Le pareti della stanza erano di un giallo pallido, color crema e sulla parete di fronte a me la luce sbatteva contro le finestre opache e rigate senza riuscire ad entrare, arrivando soltanto ad illuminare l’ambiente quanto bastava per vederci chiaro.
Non ero solo in quella cupa atmosfera.. C’erano dei ragazzi e delle ragazze, adagiati su sedie di legno malandate sparse qua e là.. ognuno impegnato in qualcosa che lo ammaliava tanto da non degnarmi nemmeno di uno sguardo. Non erano pochissimi, ma apparivano a me soltanto come delle presenze, come delle figure, delle ombre che si facevano compagnia a vicenda ma che non facevano compagnia a me. L’unica cosa nitida ai miei occhi era lei, abbandonata su una sedia appoggiata alla finestra. Un barlume le illuminava parte del volto, mettendole in risalto gli incantevoli lineamenti. Accanto a se aveva uno zaino di pelle color cuoio e nero; stringeva forte contro il suo petto un peluche.. un orsetto marrone e grigio che quasi sembrava abbracciarla ricambiandole l’affetto.

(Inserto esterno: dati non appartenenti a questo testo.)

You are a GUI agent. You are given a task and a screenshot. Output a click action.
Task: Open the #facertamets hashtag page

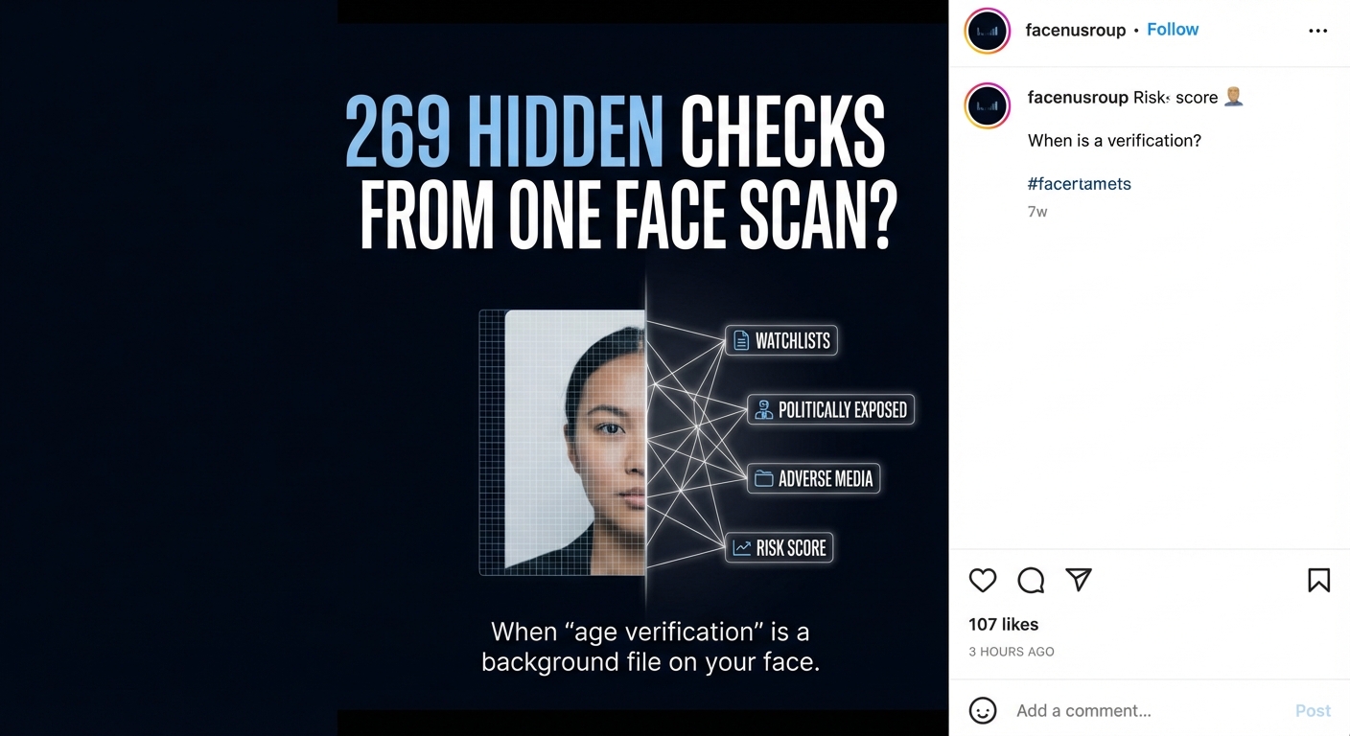pos(1079,183)
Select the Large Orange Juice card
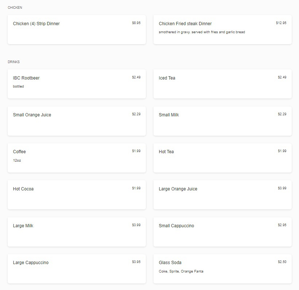 pos(222,195)
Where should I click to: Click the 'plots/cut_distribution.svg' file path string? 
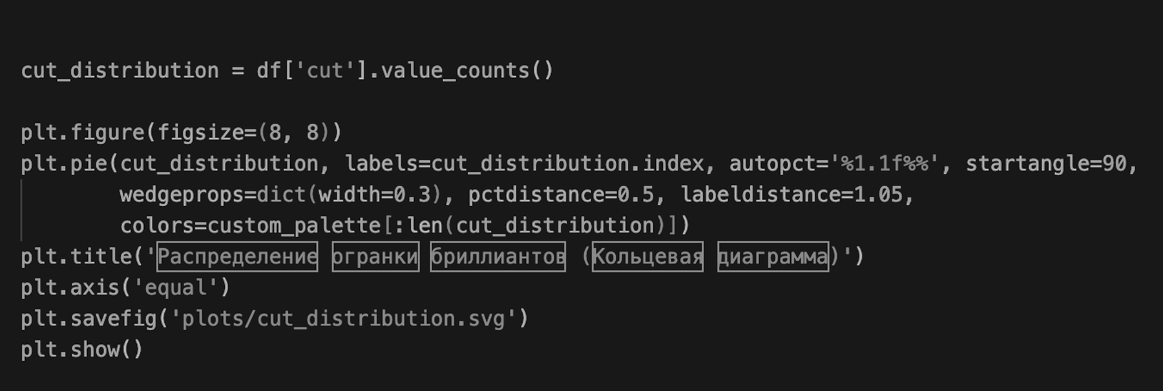tap(343, 319)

Immobile, ritto in piedi al centro della stanza decisi di avvicinarmi.. era lei che mi attraeva.. era quella situazione.. la curiosità.. la paura. Accennai appena un passo quando si voltò e il suo sguardo, malinconico e abbagliante allo stesso tempo, si diresse dritto verso di me. Era triste.. aveva un qualcosa dentro di sé che la tormentava e non le dava pace; glielo si leggeva negli occhi, quegli occhi che guardi una volta sola e te ne innamori per una vita intera. Riabbassò di nuovo il capo ritornando nella posizione precedente, ma questa volta ruppe il silenzio; guardava verso il basso e disse qualcosa.. le parole si riversarono sul pavimento fino ad arrivare a me quasi come un eco, incomprensibili. Mi avvicinai ancora, lentamente, fino a starle a breve distanza; distanza che fu presto colmata dal mio braccio che tesi in avanti appoggiando delicatamente la mano sulla sua spalla. <<Cosa c’è che non va?>> le chiesi.. non disse nulla, strinse con maggior forza ciò che aveva tra le braccia, come per sfogarsi di qualcosa che le arrecava dolore; come quando stringi forte i denti contro la maglia se ti ferisci.

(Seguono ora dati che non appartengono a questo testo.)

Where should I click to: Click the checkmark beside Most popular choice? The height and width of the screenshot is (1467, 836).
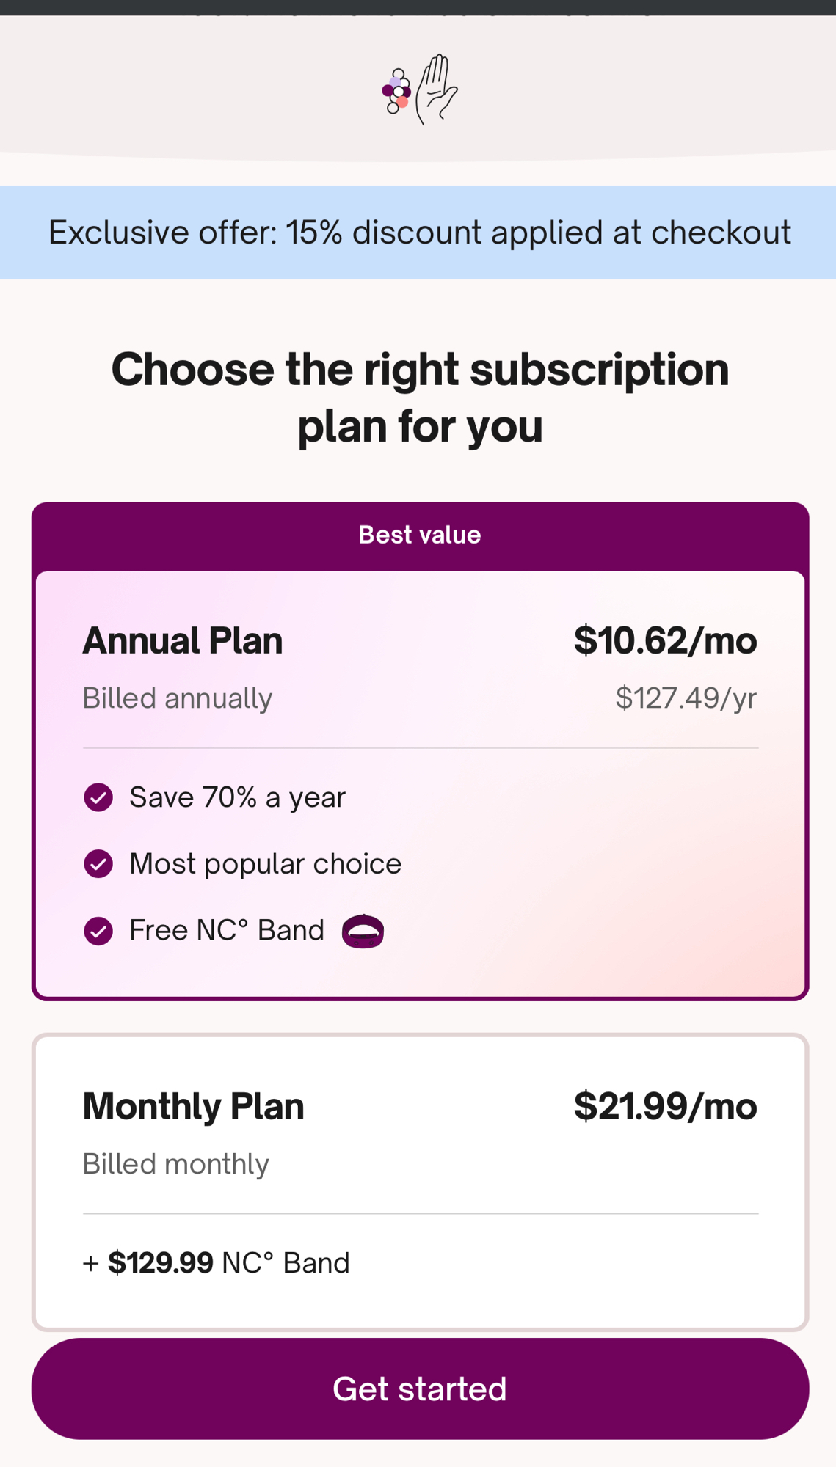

Il suo sguardo era ancora rivolto verso terra e i capelli, raccolti da un lato, lasciavano intravedere il viso che iniziai ad osservare attentamente; una lacrima iniziò a scorrerle sulla guancia, e dopo aver provato con tutte le forze a reggersi, esausta si lasciò cadere nel vuoto; la seguii, e arrivò a toccare terra in un’eternità.

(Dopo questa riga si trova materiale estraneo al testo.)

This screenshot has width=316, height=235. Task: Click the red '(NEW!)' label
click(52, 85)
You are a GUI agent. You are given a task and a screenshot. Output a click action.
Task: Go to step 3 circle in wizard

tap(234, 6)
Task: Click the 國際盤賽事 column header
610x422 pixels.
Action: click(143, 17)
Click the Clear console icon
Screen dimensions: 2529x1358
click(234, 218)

Mi resi allora conto che le parole non sarebbero servite a nulla.
Le chiesi soltanto di alzare per un attimo la testa e di guardarmi; presi allora ad abbracciarla, a stringerla forte a me come se l’amassi e non sentissi il suo profumo da una vita .. e quel profumo dava gli spasimi, nonostante non sapessi chi fosse.
La luce cominciava a diventar sempre più fioca, ritirandosi lentamente dalle finestre cupe, e quando alzammo gli occhi ci rendemmo conto che non c’era più nessuno intorno a noi, ormai eravamo soli ; silenzio assoluto, sguardi, e poca luce.
Il tempo scorreva ed il sole aveva ormai lasciato il posto ad una fine pioggerellina che cadeva senza fretta.
Perché non andar via di lì? Magari avremmo potuto parlare in un posto migliore dove senza paura le parole sarebbero venute fuori più facilmente e sì sarebbero capite molte cose. Le proposi dunque di correre via da quel posto e mi sorprese stavolta il suo acconsentire senza alcun indugio; mi alzai, le sussurrai dolcemente di seguirmi e mi diressi verso la porta. Feci quattro o cinque passi senza voltarmi indietro ma quando lo feci mi accorsi che non mi stava seguendo; era invece vicino ad un’altra porta che non avevo scorto fino a quel momento; reggeva l’orsetto, stretto ancora con maggior forza contro il seno .. lo zaino abbandonato dove era; aprì la porta e prima di entrar del tutto si fermò a lanciarmi uno sguardo che rispecchiava a pieno il suo stato d’animo.. infelice.. malinconico.. imperscrutabile; la guardai negli occhi, la mia anima tremò specchiandosi in essi.. fui pervaso da una strana paura di perderla, paura che quegli occhi di traboccante bellezza potessero fuggir via da me.. e lei me lo disse! Adagio.. <<io me ne vado>>. Passò un attimo, e senza che potessi far nulla si voltò e chiuse la porta alle sue spalle.. come per dire addio.
Fu come se la stessi tenendo per la mano per non farla cadere nel vuoto, il nostro guardarci negli occhi era l’unica cosa che ci teneva ancora uniti.. ma poi li chiuse .. e lasciò la presa.
Ora tutto era più buio e il fragore di un tuono lo enfatizzò.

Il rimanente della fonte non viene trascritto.